Category: Scalability

Visualizations of Sorting Algorithms

Posted by – August 6, 2008

I’m traveling today, so here’s a quick post on an old site I found interesting. It’s a visualization of various sorting algorithms that help illustrate the efficiencies and overall speed differences between them. To start the sorting simulations click on each of them to activate the animation.

There’s not a lot of surprises here and you’ll see the predictable results: the parallel sorting algorithms generally outperform the sequential sorting algorithms, but it’s a useful demonstration that can better hammer home the difference in your mind.

Check them out here and try even more here.

You can’t sort and scale

Posted by – July 31, 2008

If you really want to scale you are going to have to come to terms with a basic fact. You can’t sort and scale. Ok, now that I have your attention through overstatement let me apply the requisite nuance. Sure, you can sort. But you can’t sort deep into a stack efficiently.

Now if you are working on a smaller scale where you aren’t pushing the limits of a relational database you’ll never know this.
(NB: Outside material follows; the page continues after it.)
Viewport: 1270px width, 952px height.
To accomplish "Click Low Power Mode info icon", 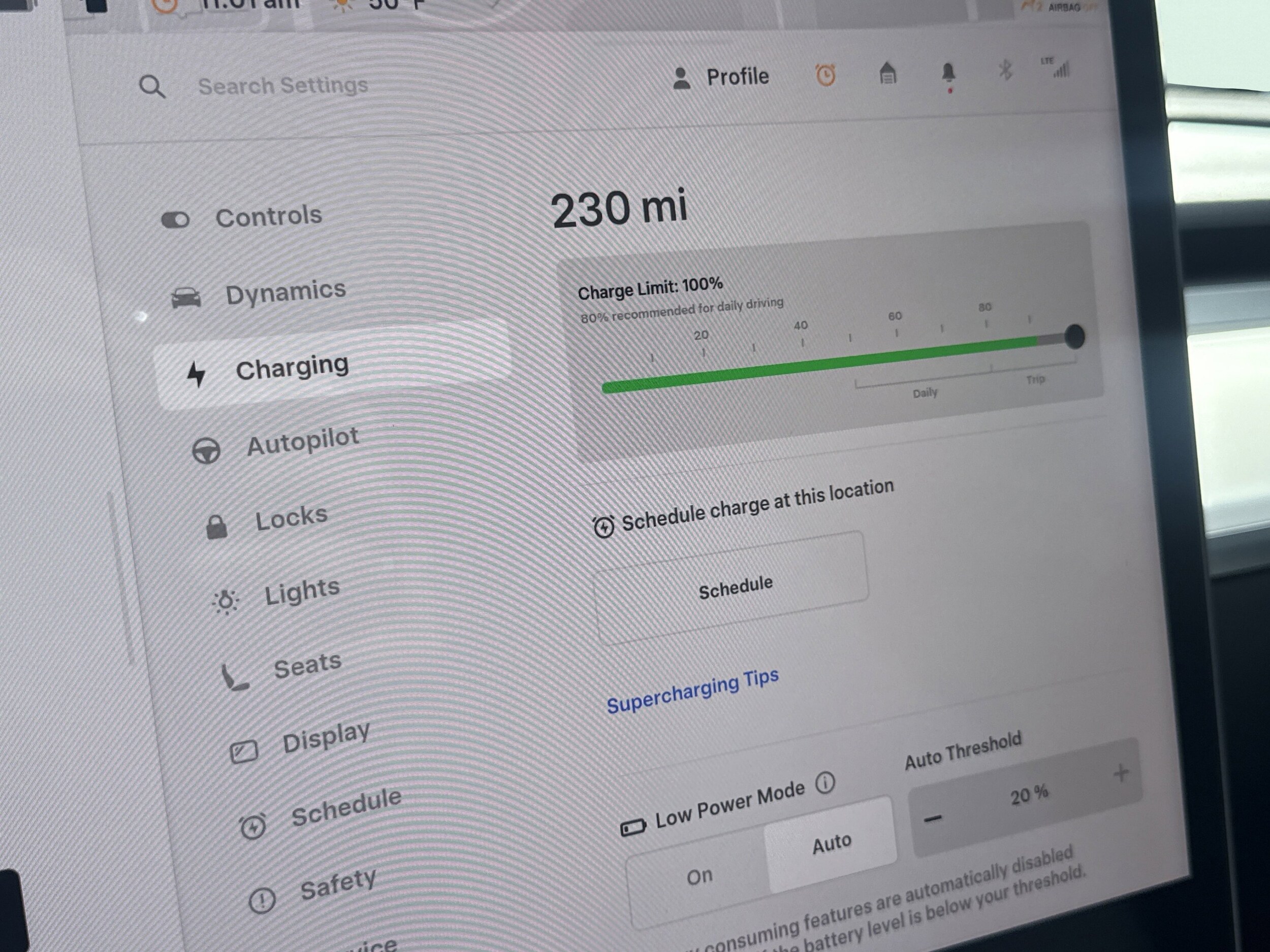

Your expensive sorts will still be fast enough with your small datasets. And when they grow, the first pages will still be fast enough as long as you have decent database indexing. But there’s a specific pattern that will show you the wall: “The deep page in a long sort”.

I made that jewel of jargon up just now, and since it makes precious little sense give me a chance to elaborate. When you sort a large dataset, your database will perform well early in the result set. However further into the set the performance degrades because it needs to calculate all previous positions to give you the next results.

So say you are selecting from a table with 5 million records and sorting by date. To get the first 10 results is easy, and your server doesn’t break a sweat. Ok, now get the last 10 results in that sort. Your server has to sort 4,999,990 results before it gets to the offset and the result is a slow query or the inability to complete the query at all.

And that’s just the way it is. That’s one reason why Google doesn’t show you all the pages in your search. They limit you to about 1,000 results. Go ahead and try to find the last page ranked on Google for a term like, “computers” and you’ll see what I mean.

Now there are ways around it, and those of you in the Google-can-do-anything crowd can simmer down now. The real reason they don’t do so is because their results are of decreasing relevance and therefore of little utility for their average user. But if a mere genius ;-P like myself can figure it out I’m sure they know all the workarounds as well.

To work around it, you need to select a smaller subset of the data using WHERE and sort this smaller dataset with your ORDER BY and offset/limit. So for example, when developing custom community software for able2know (coming soon, I hope) where threads can get big (e.g. 75,000 posts) we amortized this sort expense over the writes. We did this by calculating the post position within a thread and storing it on the post table with the post information instead of relying on a sort off the date. The last pages of threads would have to sort all previous posts to know what to display but this way we know that if we display 10 posts per page then we should query for positions 50-60 on page 5 for example, instead of querying the whole dataset and sorting it all to find out what should be displayed.

When a user posts, we can do an inexpensive check for the last position and calculate the position of the new post, and by storing it then we prevent ourselves from doing expensive sorts. So if you want to sort a huge dataset, save the positions or identifiers and filter first.

In a nutshell for the SQL crowd: use WHERE not ORDER BY to sort and scale.